* **TASK STATEMENT**
Omit the images, then output each of the records below exactly.
━━━ THE INPUT
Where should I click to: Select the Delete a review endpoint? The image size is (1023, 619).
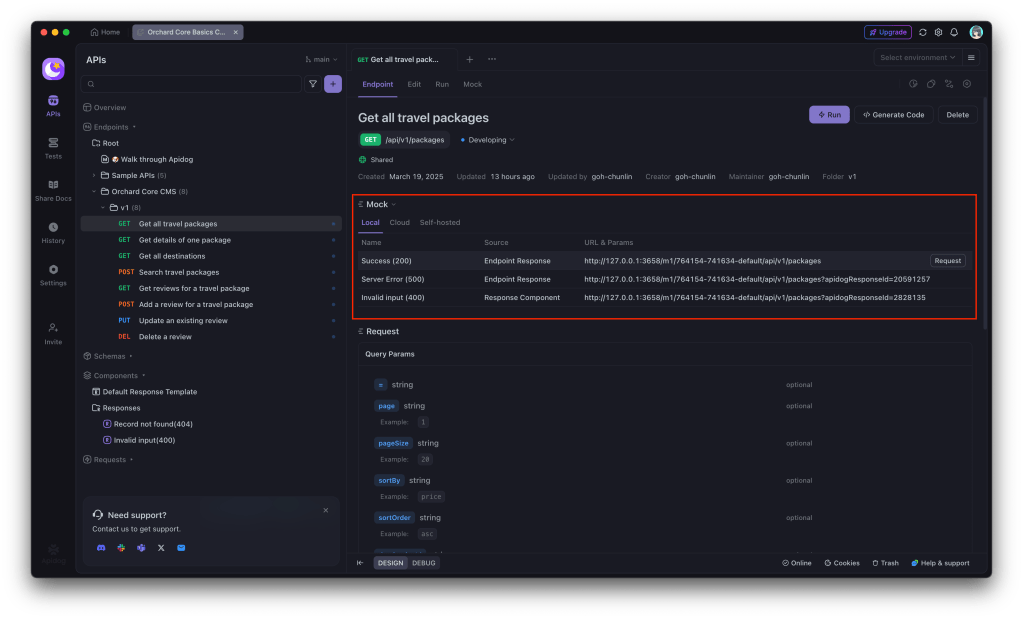(x=165, y=337)
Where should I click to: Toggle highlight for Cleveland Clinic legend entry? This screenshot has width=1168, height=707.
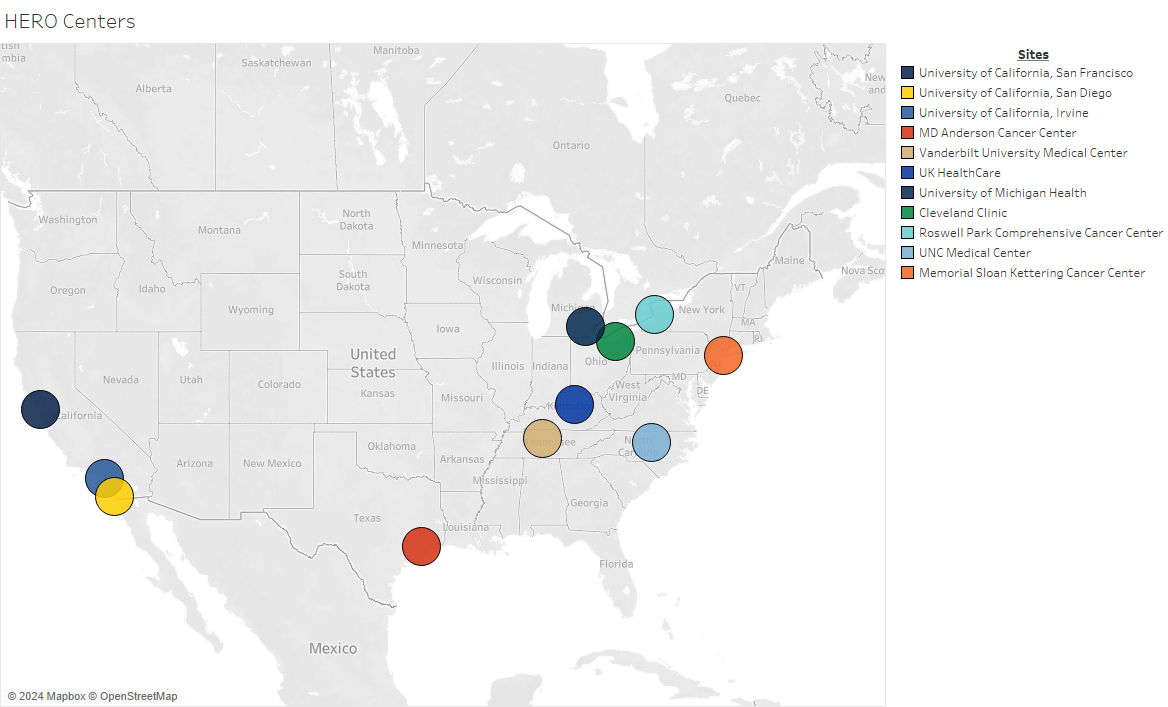click(x=962, y=212)
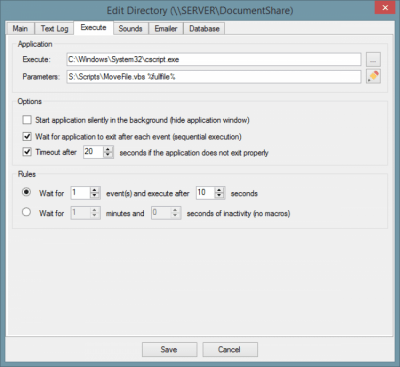Increase the event count spinner
This screenshot has width=400, height=367.
(x=95, y=190)
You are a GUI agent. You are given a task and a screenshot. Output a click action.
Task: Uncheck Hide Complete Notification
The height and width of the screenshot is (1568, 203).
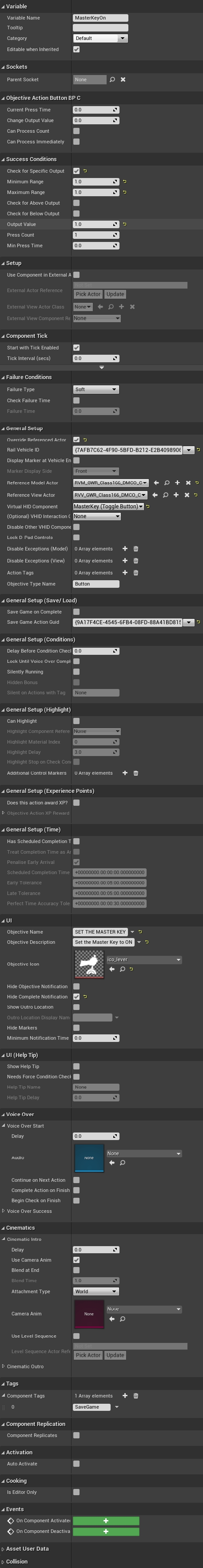pos(76,997)
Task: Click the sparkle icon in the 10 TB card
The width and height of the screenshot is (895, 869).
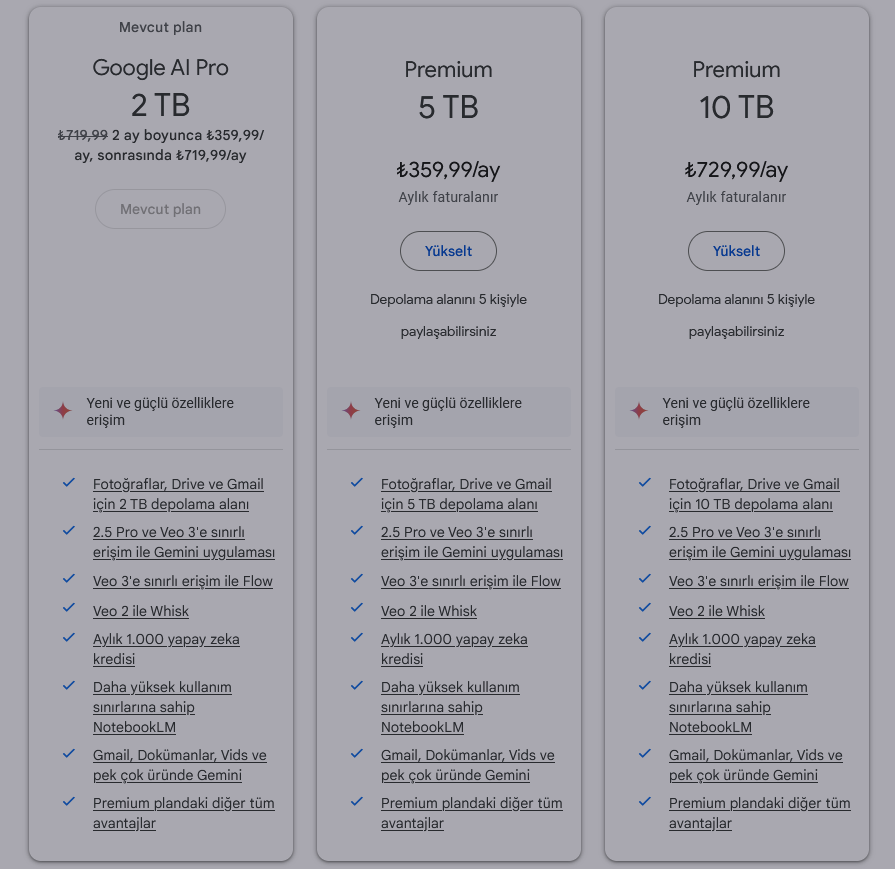Action: 639,411
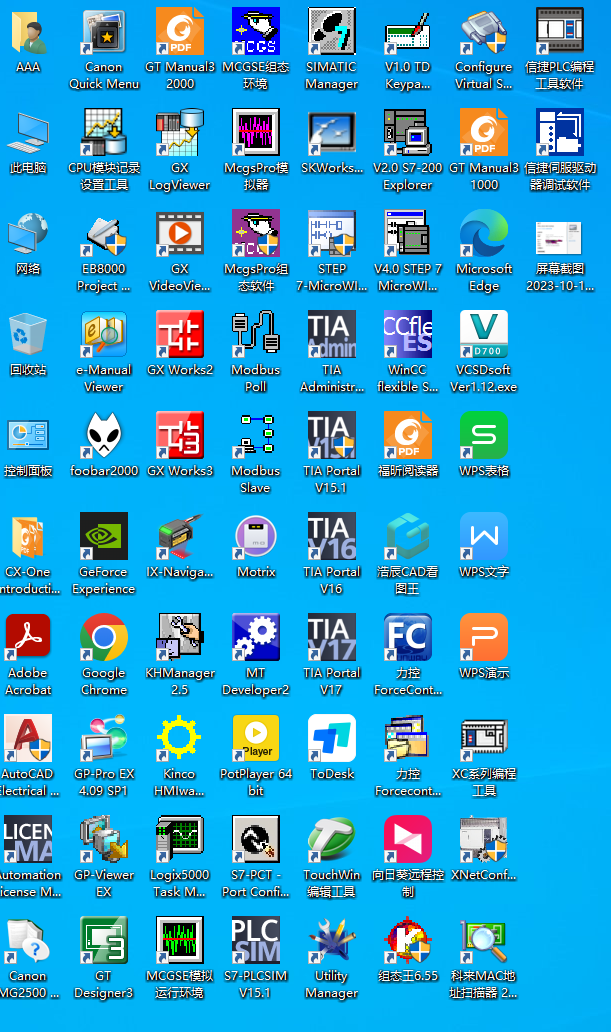
Task: Click the Microsoft Edge shortcut
Action: pos(483,235)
━━━━━━
* **EXERCISE RESPONSE**
Where should I click to: Select the Delete a review endpoint? The image size is (1023, 619).
(x=165, y=337)
Where should I click to: Toggle highlight for Cleveland Clinic legend entry? This screenshot has width=1168, height=707.
click(x=962, y=212)
Increase the event count spinner
This screenshot has width=400, height=367.
(x=95, y=190)
You are a GUI agent. You are given a task and a screenshot. Output a click action.
Task: Uncheck Hide Complete Notification
The height and width of the screenshot is (1568, 203).
pos(76,997)
Task: Click the sparkle icon in the 10 TB card
The width and height of the screenshot is (895, 869).
Action: 639,411
Task: Click the Microsoft Edge shortcut
Action: pos(483,235)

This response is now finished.